On a minor point, Morgan mistakenly asserts that renewable energy is incapable of “fuelling” automobiles and green energy has increased Ontario’s electricity costs to “the highest in North America.” He has apparently forgotten about the emergence of electric vehicles that can be “fuelled” by renewable electricity, and his claim that Ontario’s rates are the highest in North America is factually incorrect.

But my most serious criticism is his failure to even mention climate change in his original articles. I pointed him to the recent IEA forecast that showed that oil consumption must decline if we are going to meet our Paris emission targets.

To his credit, Morgan now acknowledges this IEA forecast (while inexplicably criticizing me for referencing it), but then dismisses it by concluding that meeting our climate-change targets is impossible.
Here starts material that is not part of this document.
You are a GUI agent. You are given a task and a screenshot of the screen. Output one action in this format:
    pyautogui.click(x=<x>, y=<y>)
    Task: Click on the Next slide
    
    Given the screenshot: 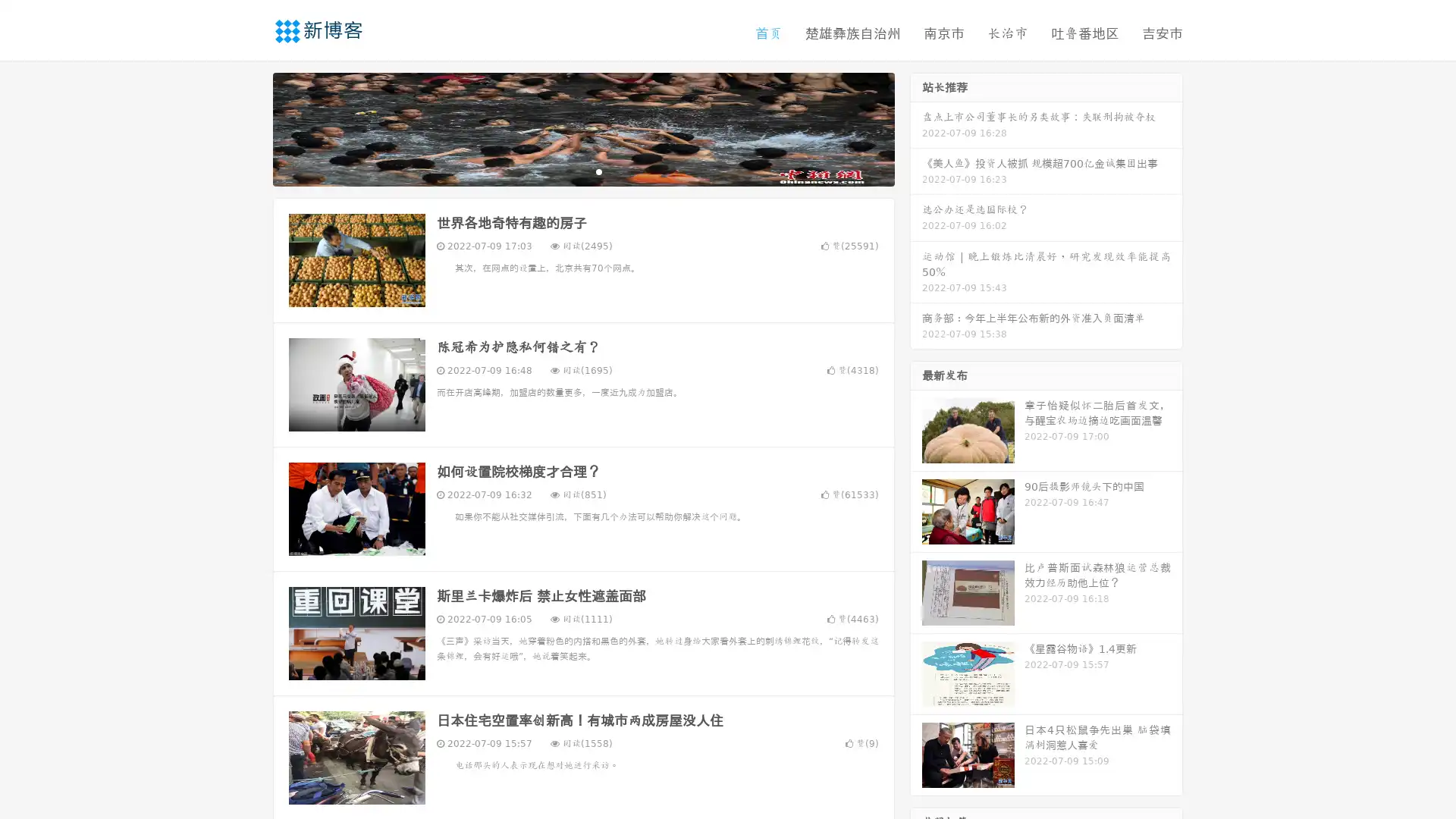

In Morgan’s world of expanding fossil-fuel consumption and massive new pipeline construction, this might be true. But the scientific consensus is that we have to do everything we can to reduce our reliance on fossil fuels to mitigate the potentially catastrophic impacts of climate change.

It is clear that solving our energy and environmental challenges requires balance, compromise and creativity. Knowledgeable industry representatives such as Morgan have an important role to play in this collaborative dialogue.

However, we have to consider carefully all the evidence and listen with an open mind to other points of view if we are going to develop solutions that meet both our environmental and economic objectives.

Thomas Gunton is director of the Resource and Environmental Planning Program at Simon Fraser University.